Doa Bersama dan Memori Kolektif
Setiap 1 Oktober, doa bersama digelar di Malang dan berbagai daerah. Tahun ini, kegiatan dipusatkan di halaman Stadion Kanjuruhan dan kantor Arema FC.
Arema FC menggelar doa dan khataman Al Quran. General Manager Arema FC Yusrinal Fitriandi menyebut tragedi ini sebagai duka abadi. “Mengenang saja tidak cukup.
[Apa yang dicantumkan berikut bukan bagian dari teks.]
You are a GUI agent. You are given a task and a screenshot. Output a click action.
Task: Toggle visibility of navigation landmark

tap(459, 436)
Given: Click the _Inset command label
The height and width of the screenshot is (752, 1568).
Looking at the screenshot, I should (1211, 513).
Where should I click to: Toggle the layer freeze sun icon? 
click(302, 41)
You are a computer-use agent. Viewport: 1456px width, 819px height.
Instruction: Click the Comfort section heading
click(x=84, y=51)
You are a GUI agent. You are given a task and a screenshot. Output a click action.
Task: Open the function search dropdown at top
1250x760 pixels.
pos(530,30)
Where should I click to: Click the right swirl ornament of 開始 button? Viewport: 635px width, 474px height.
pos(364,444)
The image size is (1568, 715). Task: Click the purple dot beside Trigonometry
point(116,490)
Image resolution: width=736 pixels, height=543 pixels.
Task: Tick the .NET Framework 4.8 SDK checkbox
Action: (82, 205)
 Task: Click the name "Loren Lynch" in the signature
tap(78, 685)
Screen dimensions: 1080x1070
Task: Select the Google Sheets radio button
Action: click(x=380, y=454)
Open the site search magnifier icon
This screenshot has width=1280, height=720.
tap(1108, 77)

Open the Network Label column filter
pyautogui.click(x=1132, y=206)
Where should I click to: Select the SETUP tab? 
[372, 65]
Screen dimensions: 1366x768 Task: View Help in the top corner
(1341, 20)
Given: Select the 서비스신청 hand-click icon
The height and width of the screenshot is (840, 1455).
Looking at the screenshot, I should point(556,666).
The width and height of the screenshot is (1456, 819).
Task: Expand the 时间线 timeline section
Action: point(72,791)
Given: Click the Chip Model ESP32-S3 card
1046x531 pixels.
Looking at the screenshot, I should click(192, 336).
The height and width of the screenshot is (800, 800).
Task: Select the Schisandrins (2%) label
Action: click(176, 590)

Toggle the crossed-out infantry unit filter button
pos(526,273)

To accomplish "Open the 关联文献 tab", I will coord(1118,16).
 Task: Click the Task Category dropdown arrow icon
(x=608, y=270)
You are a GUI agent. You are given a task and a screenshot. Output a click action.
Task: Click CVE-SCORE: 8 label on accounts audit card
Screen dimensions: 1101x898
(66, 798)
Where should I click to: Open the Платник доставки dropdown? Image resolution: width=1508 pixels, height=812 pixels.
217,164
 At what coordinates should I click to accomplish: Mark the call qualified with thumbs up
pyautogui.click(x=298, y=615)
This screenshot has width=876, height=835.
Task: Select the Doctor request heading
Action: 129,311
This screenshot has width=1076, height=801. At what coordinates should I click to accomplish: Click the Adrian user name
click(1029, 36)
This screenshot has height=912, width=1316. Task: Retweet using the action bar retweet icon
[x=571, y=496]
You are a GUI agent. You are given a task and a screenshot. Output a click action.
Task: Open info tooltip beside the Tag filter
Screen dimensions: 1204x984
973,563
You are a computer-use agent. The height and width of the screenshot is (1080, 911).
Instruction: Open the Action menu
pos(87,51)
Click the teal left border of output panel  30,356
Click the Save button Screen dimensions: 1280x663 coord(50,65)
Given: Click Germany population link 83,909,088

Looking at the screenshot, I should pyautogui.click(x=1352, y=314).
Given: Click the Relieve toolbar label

Tragedi Kanjuruhan harus jadi titik balik untuk membangun masa depan sepak bola yang lebih manusiawi,” ujarnya.
Tragedi Kanjuruhan kini menjadi simbol duka sekaligus pengingat bahwa nyawa manusia lebih berharga daripada kemenangan pertandingan. Tragedi ini juga mempersatukan suporter. Rivalitas lama mereda. Jakmania dan Bonek berbagi tribun, suporter di Yogyakarta saling bergandengan tangan.
Kanjuruhan Belum Usai
Tiga tahun berlalu sejak tragedi Kanjuruhan, luka keluarga korban belum sembuh. Suara mereka terus menuntut keadilan.
Tragedi Kanjuruhan adalah pelajaran pahit tentang kelalaian, keserakahan, dan lemahnya sistem pengamanan sepak bola Indonesia. Namun tragedi ini juga menjadi pengingat bahwa perubahan tidak bisa ditunda.
Setiap nyawa yang hilang di Stadion Kanjuruhan adalah panggilan agar keadilan ditegakkan. Karena tragedi ini bukan sekadar kisah masa lalu, melainkan tanggung jawab bersama agar sejarah kelam tidak pernah terulang.